Thursday, August 4, 2011

John Wesley and Sophy Hopkey (1)

March 7, 1735/36-December 16, 1737

‘The Lord knoweth the thoughts of man, that they are but vain’ .

‘O give me not up unto mine own heart’s lust, neither let me follow my own imagination’.

It was not my desire, but the desire of the Trustees, disappointed of another minister, which induced me to take charge of Savannah till I could pursue my first design. And the very day I entered on this charge I told you that offences would come; indeed I expected greater, long before this day.

At my first coming to Savannah, in the beginning of March 1736, I was determined to have no intimacy with any woman in America. Notwithstanding which, by the advice of my friends, and in pursuance of my resolution to speak once a week at least to every communicant apart from the congregation, on March the 13th, I spoke to Miss Sophy Hopkey, who had communicated the Sunday before, and endeavoured to explain to her the nature and necessity of inward holiness. On the same subject I continued to speak to her once a week, but generally in the open air, and never alone, always in the presence of Miss Fawset.

I had a good hope that herein I acted with a single eye to the glory of God and the good of her soul, both because I did not act by my own judgment and because, though I approved of Miss Sophy’s constant attendance both at the morning and evening service, and at the Holy Communion, yet I had a particular dislike to her person, and a still greater to her common behaviour, which was reserved, I thought, even to affectation.

Soon after, being at Mr. Causton’s house, Mrs. Causton, when I sent out of the room, said, ‘There goes a husband for my Phiky’ (her common title for Miss Hopkey). And in June following she told me, ‘Sir, you want a woman to take care of your house.’ I said, ‘But women, madam, are scarce in Georgia. Where shall I get one?’ She answered, ‘I have two here. Take either of them. Here, take Miss Fawset.’ I said, ‘Nay, madam, we shan’t agree. She is too merry for me.’ She replied, ‘Then take Phiky; she is serious enough.’ I said, ‘You are not in earnest, madam!’ She said, ‘Indeed sir, I am; take her to you, and do what you will with her.’

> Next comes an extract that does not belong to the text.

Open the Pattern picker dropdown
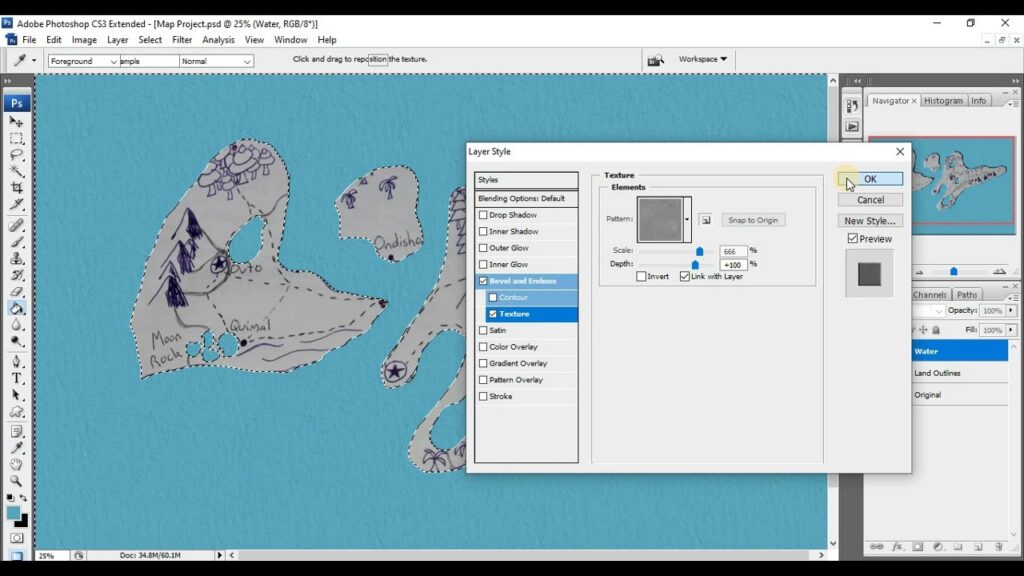 click(x=687, y=219)
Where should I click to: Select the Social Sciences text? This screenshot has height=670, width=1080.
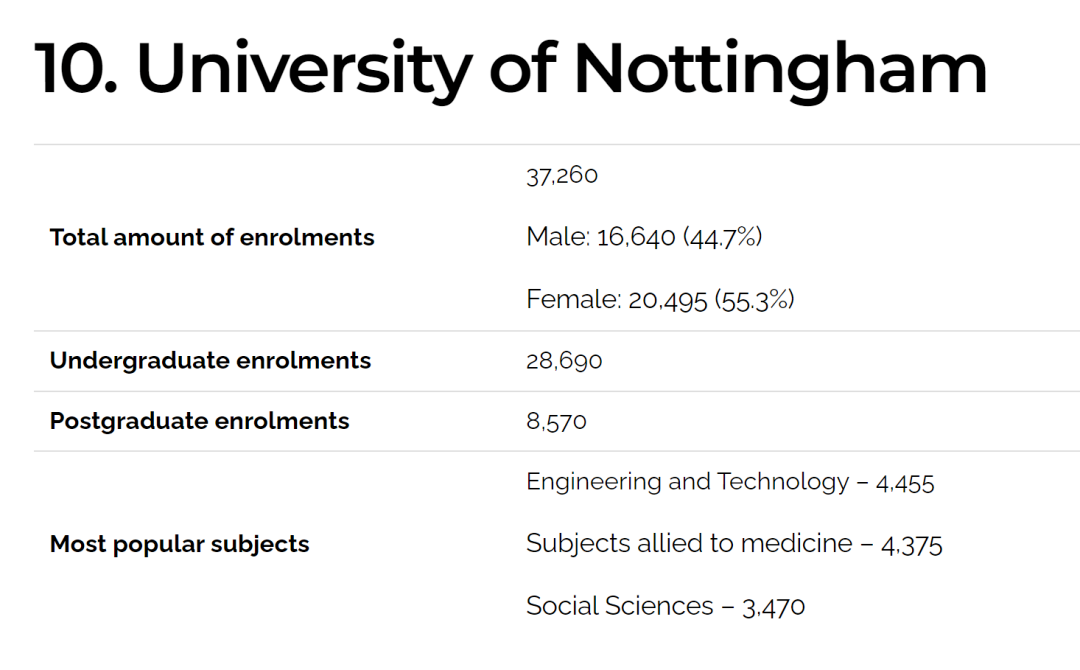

In April, by the advice of Mr. Delamotte, who thought common civility required it, after we had been walking some time, I asked her and her companion Miss Fawset to step in and breakfast with me. Immediately after breakfast they went. Though I hope my eye was single in this too, yet I doubt whether it was not a step too far, as tending to a familiarity which was not needful.

From the middle of May till the end of June, I was at Frederica. After I was returned to Savannah, in the beginning of July, Mrs. Causton earnestly expressed with many tears] desired me to talk to Sophy by herself, who (she said) was utterly ruined, being in love with and resolved to marry a notorious villain, one Mellichamp, then in prison at Charleston for forgery. She added, ‘Sophy minds nobody but you; if you will be so good as to step into the garden, I will send her to you.’ I went, and soon after, Miss Sophy came, all in tears, and with all the signs of such a distress as I had never seen. She seemed to have lost both comfort and hope. I stayed with her about an hour. At the end of which she said she was resolved to seek comfort in God only, and through his help to tear from her heart an inclination which she knew did not tend to his glory.

I was deeply affected with her distress, which I saw was beyond all utterance; and yet more with the manner in which she bore it, betraying no kind of impatience, making no complaint, saying nothing weak or womanish, taking the whole blame upon herself, owning the providence of God in all, and acknowledging the goodness as well as justice of that providence.

My friends believed it was now my duty to see her more frequently than before; in compliance with whose advice I accordingly talked with her once in two or three days often alone. In all those conversations I was careful to speak only on things pertaining to God. But on July [23?], after I had talked with her for some time, I took her by the hand and, before we parted, kissed her. And from this time I fear there was a mixture in my intention, though I was not soon sensible of it.